Луций не казался ни ошеломленным, ни встревоженным.

— Итак, все идет к этому. Антоний и Октавиан, я полагаю? Парфия всегда была побочным делом, что бы там ни думал Антоний. Настоящая война шла между двумя римлянами.

— И Клеопатрой, — добавила Диона.

— Клеопатрой, бывшей любовницей Цезаря, которая родила единственного ныне живущего сына Цезаря.

Губы Дионы сжались. Она не испытывала облегчения от того, что муж слишком быстро все понял — и так исчерпывающе. Не желала она, чтобы он ее понимал. Пусть бы он поссорился с ней, даже порвал с ней, но остался живым и невредимым в безопасной Александрии, а она тем временем поплывет в Афины.

— Какая же это безопасность, — спросил он, прочтя ее мысли, как иногда случалось, — если Антоний проиграет, а Октавиан обнаружит меня здесь, перешедшего на сторону врага?

— В Александрии риск погибнуть меньше, чем в армии Антония — сражаясь против Октавиана.

Луций покачал головой.

— Война — дело чести мужчин, и мужчинам-воинам многое прощается.

— Иногда.

— Чаще — да, чем нет. Особенно если сражаются римляне сенаторского ранга. Я доказал свою неблагонадежность уж тем, что надолго застрял на Востоке и женился на тебе. Очень рискую, если Октавиан явится сюда, шагая по телам убитых.

— Не говори так, — быстро сказала Диона. — Он не явится. Антоний победит. И Клеопатра. Но война приближается, я чувствую. И не хочу, чтобы ты в ней участвовал.

— А это не тебе выбирать!

Она снова метнула в него разъяренный взгляд, перестав заботиться о том, что это может привести к ссоре.

— Я могу попробовать.

— Ты уже потерпела неудачу.

— Тупой римлянин!

— Упрямая, твердолобая эллинка. Клянусь Поллуксом[82], женщина, ты сводишь меня с ума!

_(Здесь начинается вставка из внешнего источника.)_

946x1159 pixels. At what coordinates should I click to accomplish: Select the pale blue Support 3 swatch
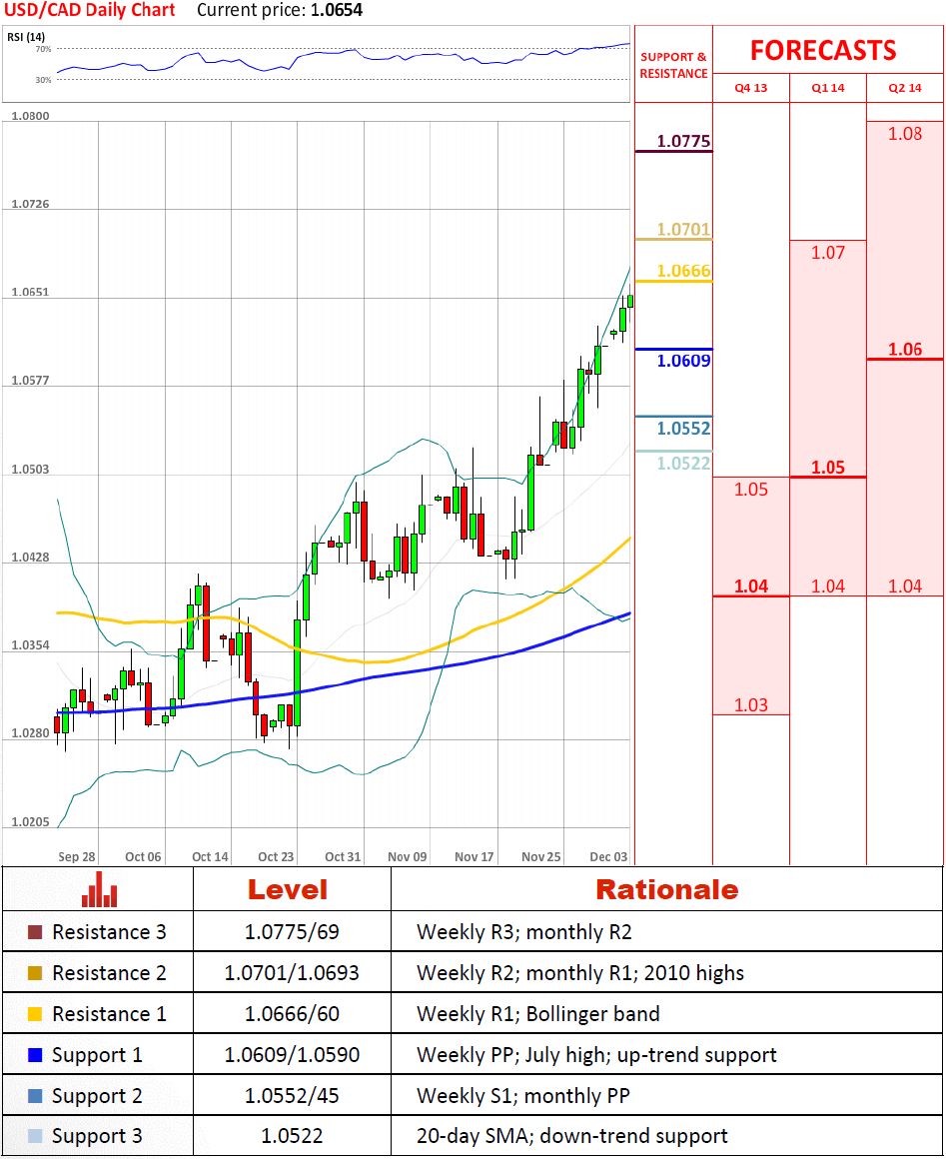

— А мне наплевать! Зато благодаря моей магии ты будешь в безопасности.

— Я сам решу, что безопасно, что — нет.

— У тебя ничего не получится.

— Я… — Луций неожиданно умолк. — Боги! Мы ведем себя как пара подравшихся ребятишек.

Диона отказывалась смеяться. Ее ничем не подкупишь и не собьешь с пути.

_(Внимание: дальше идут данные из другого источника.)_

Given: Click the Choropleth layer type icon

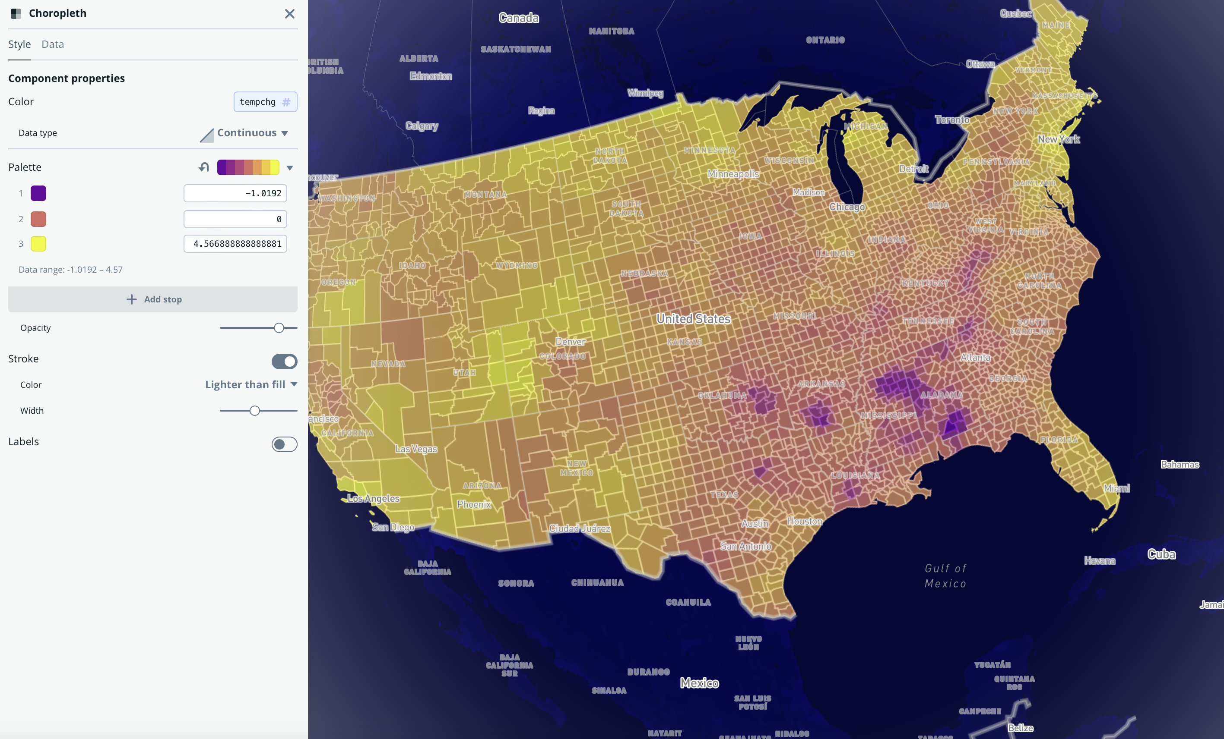Looking at the screenshot, I should coord(16,14).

— Я хочу, чтобы ты остался здесь, — сказала она, может быть, немножко жалобно, ну и пусть, лишь бы он уступил.

— Значит, я останусь здесь, наслаждаясь безопасностью, а ты тем временем будешь смотреть в лицо войне в Элладе?

— Ты должен остаться дома и оберегать детей, пока я буду делать то, что велит моя богиня.

Луций упрямо покачал головой — такой же упрямой иногда бывала и она сама.

— Первейший долг матери — оберегать своего самого младшего ребенка и остальных детей, а долг мужа — охранять жену. Если ты не можешь остаться, значит, и я не могу.

— Но дети…

— Тимолеон — уже взрослый мужчина. Мариамна… — Он умолк, и Диона уже почти надеялась, что он готов сдаться, но муж просто искал нужные слова. — Мариамне, несомненно, нужна мать, но у нее есть кормилица и брат — братья — они позаботятся о ней.

— Отец справится лучше.

— Он не может. Так же, как и мать.

— Но я действительно не могу! — воскликнула Диона с растущим отчаянием. — Не могу я взять Мариамну с собой — там вот-вот разразится война.

— Тогда оставь ее с братьями или пошли в храм. Ее кормилица — жрица; она и так уже наполовину их дочь.

Диона затрясла головой, раздираемая болью и гнетом воли богини.